> [Extracted data entries]:
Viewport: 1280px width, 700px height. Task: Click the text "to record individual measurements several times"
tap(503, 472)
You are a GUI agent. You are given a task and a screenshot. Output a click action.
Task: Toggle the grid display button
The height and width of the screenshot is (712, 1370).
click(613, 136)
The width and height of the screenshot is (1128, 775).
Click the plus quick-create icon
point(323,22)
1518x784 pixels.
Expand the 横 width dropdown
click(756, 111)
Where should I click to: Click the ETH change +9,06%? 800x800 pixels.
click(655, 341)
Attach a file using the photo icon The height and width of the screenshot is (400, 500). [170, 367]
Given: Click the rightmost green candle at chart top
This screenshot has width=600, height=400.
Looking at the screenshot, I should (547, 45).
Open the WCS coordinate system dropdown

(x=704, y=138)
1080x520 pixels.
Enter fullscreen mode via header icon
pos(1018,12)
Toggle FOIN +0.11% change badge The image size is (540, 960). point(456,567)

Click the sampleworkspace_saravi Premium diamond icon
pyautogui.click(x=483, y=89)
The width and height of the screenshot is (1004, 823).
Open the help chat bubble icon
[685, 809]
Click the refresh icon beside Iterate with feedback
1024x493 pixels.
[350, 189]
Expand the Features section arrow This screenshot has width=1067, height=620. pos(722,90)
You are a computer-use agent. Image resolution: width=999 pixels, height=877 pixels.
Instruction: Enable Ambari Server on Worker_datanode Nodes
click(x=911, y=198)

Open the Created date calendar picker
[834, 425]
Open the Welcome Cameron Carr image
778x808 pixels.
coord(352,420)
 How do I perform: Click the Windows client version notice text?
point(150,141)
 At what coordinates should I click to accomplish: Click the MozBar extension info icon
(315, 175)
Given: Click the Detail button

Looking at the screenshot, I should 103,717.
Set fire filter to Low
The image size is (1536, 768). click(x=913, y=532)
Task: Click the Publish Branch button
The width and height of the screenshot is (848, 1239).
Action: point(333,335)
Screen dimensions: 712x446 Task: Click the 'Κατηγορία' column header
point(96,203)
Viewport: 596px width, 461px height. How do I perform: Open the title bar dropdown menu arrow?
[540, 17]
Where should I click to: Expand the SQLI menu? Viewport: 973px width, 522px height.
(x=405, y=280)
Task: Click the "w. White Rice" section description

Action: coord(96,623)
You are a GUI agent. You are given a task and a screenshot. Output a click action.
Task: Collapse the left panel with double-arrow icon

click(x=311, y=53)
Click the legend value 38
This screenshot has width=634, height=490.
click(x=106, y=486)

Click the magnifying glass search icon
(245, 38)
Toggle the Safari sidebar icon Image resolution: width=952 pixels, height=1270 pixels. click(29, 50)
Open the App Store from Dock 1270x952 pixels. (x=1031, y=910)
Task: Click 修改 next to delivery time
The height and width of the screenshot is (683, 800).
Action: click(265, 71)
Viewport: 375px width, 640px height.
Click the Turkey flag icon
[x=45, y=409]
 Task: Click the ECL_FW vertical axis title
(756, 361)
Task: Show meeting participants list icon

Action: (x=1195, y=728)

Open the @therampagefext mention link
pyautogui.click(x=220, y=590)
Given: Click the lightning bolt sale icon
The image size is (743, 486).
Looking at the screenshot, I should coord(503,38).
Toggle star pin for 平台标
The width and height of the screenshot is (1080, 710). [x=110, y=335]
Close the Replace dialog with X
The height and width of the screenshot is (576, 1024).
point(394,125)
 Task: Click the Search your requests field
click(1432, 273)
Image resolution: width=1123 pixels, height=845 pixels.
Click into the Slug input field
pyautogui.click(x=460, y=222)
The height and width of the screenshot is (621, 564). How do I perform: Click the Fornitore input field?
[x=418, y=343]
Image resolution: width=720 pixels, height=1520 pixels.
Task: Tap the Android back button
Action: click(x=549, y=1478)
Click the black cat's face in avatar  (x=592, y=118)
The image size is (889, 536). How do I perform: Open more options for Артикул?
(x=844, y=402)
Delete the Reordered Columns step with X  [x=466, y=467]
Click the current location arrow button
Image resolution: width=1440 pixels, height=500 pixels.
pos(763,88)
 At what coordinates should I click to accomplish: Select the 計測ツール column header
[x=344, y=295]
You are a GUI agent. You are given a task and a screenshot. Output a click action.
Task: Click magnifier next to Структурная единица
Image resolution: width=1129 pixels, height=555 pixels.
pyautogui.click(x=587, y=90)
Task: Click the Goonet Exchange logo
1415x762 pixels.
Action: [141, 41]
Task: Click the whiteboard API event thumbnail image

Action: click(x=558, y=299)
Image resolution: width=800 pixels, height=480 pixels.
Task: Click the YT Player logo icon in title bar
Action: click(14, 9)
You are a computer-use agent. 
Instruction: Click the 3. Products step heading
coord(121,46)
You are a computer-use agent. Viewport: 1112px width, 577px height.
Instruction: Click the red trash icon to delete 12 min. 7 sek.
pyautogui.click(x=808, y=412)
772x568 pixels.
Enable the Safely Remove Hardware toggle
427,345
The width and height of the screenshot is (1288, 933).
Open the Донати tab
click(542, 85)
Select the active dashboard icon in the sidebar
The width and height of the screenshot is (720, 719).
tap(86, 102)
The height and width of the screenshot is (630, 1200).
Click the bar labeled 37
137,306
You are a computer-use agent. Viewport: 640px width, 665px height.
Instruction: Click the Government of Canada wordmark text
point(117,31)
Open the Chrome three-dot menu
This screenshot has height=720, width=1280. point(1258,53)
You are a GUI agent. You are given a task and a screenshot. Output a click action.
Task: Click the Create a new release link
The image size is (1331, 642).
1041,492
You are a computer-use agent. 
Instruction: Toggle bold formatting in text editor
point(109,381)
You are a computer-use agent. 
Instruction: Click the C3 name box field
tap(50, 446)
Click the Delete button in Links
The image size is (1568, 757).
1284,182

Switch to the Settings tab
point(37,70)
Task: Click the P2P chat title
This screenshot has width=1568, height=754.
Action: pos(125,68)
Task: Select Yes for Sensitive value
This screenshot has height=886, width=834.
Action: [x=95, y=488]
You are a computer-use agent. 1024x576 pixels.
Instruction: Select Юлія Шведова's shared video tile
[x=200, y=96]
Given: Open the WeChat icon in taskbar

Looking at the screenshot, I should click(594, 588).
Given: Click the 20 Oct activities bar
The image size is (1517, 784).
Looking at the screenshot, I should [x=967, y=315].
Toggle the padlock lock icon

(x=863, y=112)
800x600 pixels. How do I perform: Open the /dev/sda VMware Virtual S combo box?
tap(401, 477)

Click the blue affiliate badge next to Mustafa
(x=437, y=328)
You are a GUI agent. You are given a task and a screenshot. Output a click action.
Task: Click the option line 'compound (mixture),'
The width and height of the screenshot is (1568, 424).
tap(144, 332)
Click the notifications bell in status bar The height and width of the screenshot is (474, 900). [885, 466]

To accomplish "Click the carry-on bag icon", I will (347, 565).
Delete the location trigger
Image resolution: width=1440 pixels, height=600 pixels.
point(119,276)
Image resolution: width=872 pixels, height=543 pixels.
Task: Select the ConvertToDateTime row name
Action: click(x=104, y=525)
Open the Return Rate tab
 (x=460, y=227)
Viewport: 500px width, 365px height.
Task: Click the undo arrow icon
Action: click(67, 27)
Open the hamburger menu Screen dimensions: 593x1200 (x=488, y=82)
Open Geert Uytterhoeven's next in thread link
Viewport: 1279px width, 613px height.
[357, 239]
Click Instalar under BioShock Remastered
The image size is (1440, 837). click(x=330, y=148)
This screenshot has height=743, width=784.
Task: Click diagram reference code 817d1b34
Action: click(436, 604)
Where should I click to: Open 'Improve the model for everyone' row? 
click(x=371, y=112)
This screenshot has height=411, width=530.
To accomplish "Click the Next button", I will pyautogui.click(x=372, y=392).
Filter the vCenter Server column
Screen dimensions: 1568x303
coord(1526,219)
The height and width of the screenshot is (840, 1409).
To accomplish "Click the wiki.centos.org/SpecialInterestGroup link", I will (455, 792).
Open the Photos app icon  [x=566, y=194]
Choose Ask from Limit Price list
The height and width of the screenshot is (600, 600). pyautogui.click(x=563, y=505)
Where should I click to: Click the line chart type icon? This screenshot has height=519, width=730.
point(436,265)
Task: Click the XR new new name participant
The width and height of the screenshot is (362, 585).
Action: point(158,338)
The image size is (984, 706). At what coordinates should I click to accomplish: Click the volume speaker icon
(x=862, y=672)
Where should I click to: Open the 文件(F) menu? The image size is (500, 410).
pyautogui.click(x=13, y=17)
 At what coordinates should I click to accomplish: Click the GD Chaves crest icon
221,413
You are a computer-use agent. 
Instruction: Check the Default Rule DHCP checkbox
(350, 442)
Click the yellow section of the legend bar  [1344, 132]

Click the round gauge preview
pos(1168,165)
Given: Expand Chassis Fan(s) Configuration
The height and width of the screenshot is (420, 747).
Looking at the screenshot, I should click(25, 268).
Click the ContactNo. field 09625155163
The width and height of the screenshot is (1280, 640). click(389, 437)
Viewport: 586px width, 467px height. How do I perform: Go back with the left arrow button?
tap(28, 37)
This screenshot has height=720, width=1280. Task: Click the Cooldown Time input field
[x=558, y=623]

> [TASK DESCRIPTION]:
From the first line of the data above through the line containing "Attach a file", repeat each line exactly, and add nothing.

> [ANSWER FOR THIS EXERCISE]:
Viewport: 1280px width, 700px height. Task: Click the text "to record individual measurements several times"
tap(503, 472)
You are a GUI agent. You are given a task and a screenshot. Output a click action.
Task: Toggle the grid display button
The height and width of the screenshot is (712, 1370).
click(613, 136)
The width and height of the screenshot is (1128, 775).
Click the plus quick-create icon
point(323,22)
1518x784 pixels.
Expand the 横 width dropdown
click(756, 111)
Where should I click to: Click the ETH change +9,06%? 800x800 pixels.
click(655, 341)
Attach a file using the photo icon The height and width of the screenshot is (400, 500). [170, 367]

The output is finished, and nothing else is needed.